### Texto para análise ###
Es­tamos pe­rante um ins­tru­mento fa­ci­li­tador do pros­se­gui­mento das op­ções eco­nó­micas, so­ciais e la­bo­rais da po­lí­tica de di­reita le­vada a cabo pela mai­oria ab­so­luta do PS, com o apoio, no que é es­tru­tural, do PSD, CDS, IL e Chega.

Não se con­cre­tiza a igual­dade entre mu­lheres e ho­mens numa so­ci­e­dade cada vez mais in­justa e de­si­gual para todos; em que ho­mens e mu­lheres estão su­jeitos a sa­lá­rios e pen­sões que não re­põem o poder de compra per­dido; cada vez mais pe­na­li­zados pela de­si­gual re­par­tição do ren­di­mento na­ci­onal entre o ca­pital e o tra­balho; em que nem uns, nem ou­tros, têm tempo para a vida fa­mi­liar, do­més­tica e pes­soal.

A va­lo­ri­zação que é feita do au­mento do nú­mero de mu­lheres nos Con­se­lhos de Ad­mi­nis­tração das mai­ores em­presas do PSI20, que já ul­tra­passa a média da União Eu­ro­peia, é acom­pa­nhada pela ocul­tação do pros­se­gui­mento da sobre-ex­plo­ração das tra­ba­lha­doras re­sul­tante da opção do go­verno PS por uma le­gis­lação la­boral fa­vo­rável ao ca­pital, com o pros­se­gui­mento da pre­ca­ri­e­dade em Por­tugal, uma das mais ele­vadas da União Eu­ro­peia, da des­re­gu­lação de ho­rá­rios – o nosso país é o quarto onde se tra­balha mais horas por se­mana (41 horas em média) – sendo cres­cente o nú­mero de mu­lheres que tra­balha por turnos e turnos noc­turnos, ao sá­bado e ao do­mingo.

Pros­se­guem com a des­va­lo­ri­zação da com­po­nente bi­o­ló­gica da ma­ter­ni­dade e dos seus di­reitos es­pe­cí­ficos (gra­videz, parto, pós-parto), do di­reito de todas as cri­anças à ama­men­tação, como re­co­menda a OMS, e o alar­ga­mento da li­cença do pai à custa da li­cença da mãe (em nome da par­tilha da res­pon­sa­bi­li­dade na ma­ter­ni­dade e pa­ter­ni­dade), com o ar­gu­mento que as mu­lheres re­gressam mais cedo ao tra­balho. Ao que acresce as con­sequên­cias do rei­te­rado de­sin­ves­ti­mento no SNS e o con­se­quente re­tro­cesso no acom­pa­nha­mento da gra­videz, do parto e pós-parto.

Re­tro­cessos que se am­pliam com a de­cisão do Go­verno de alar­ga­mento dos ho­rá­rios das cre­ches, pondo em causa o seu di­reito a acom­pa­nhar os fi­lhos, em vez de pôr travão aos ho­rá­rios con­tí­nuos, por turnos e no­turnos, e de dar pri­o­ri­dade à im­ple­men­tação da gra­tui­ti­dade das cre­ches para todas as cri­anças e alar­ga­mento do nú­mero de vagas com a cri­ação de uma Rede Pú­blica.
### Informação fornecida ###
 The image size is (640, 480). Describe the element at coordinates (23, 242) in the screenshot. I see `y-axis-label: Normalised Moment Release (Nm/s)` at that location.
###
Redija a continuação do texto sobre a igualdade entre mulheres e homens e a política laboral, a começar logo após a última frase apresentada.

A pro­pa­ganda não ilude que não há nem igual­dade entre mu­lheres e ho­mens, nem com­bate e pre­venção às dis­cri­mi­na­ções, aos pre­con­ceitos e es­te­reó­tipos com uma po­lí­tica que agrava a ex­plo­ração, acentua a con­cen­tração da ri­queza, as de­si­gual­dades e in­jus­tiças, nega di­reitos, ataca ser­viços pú­blicos, au­to­riza a es­pe­cu­lação e os lu­cros dos grupos eco­nó­micos e das mul­ti­na­ci­o­nais, e fra­gi­liza o apa­relho pro­du­tivo na­ci­onal. E não deixa de ser sin­to­má­tico que as me­didas de pre­venção da vi­o­lência sobre as mu­lheres ex­cluam, mais uma vez, o re­co­nhe­ci­mento da ex­plo­ração na pros­ti­tuição como uma grave forma de vi­o­lência sobre as mu­lheres, nem sejam apre­sen­tadas quais­quer pro­postas vi­sando a sua pre­venção e a cri­ação de pro­gramas de saída para as mu­lheres pros­ti­tuídas que assim o de­sejem.

 

Romper com as falsas po­lí­ticas de igual­dade

O ins­tru­mento mais po­de­roso e de­ter­mi­nante para a al­te­ração das men­ta­li­dades, de pre­venção e com­bate aos es­te­reó­tipos, pela er­ra­di­cação das dis­cri­mi­na­ções, de­si­gual­dades e vi­o­lên­cias que con­tinua a pesar na vida das mu­lheres é a am­pli­ação da luta or­ga­ni­zada das mu­lheres pelo cum­pri­mento dos seus di­reitos, pela igual­dade no tra­balho e na vida, pela con­cre­ti­zação de uma po­lí­tica al­ter­na­tiva pa­trió­tica e de es­querda.

Um ca­minho que im­plica o re­forço do PCP, por­tador de uma po­lí­tica de igual­dade que está en­qua­drada na sua po­lí­tica al­ter­na­tiva, pa­trió­tica e de es­querda que ar­ti­cula as so­lu­ções glo­bais para res­ponder aos pro­blemas es­tru­tu­rantes do País, com a adopção de ins­tru­mentos es­pe­cí­ficos que fa­ci­litem a de­tecção das dis­cri­mi­na­ções, de­si­gual­dades e vi­o­lên­cias sobre as mu­lheres e o cum­pri­mento dos seus di­reitos.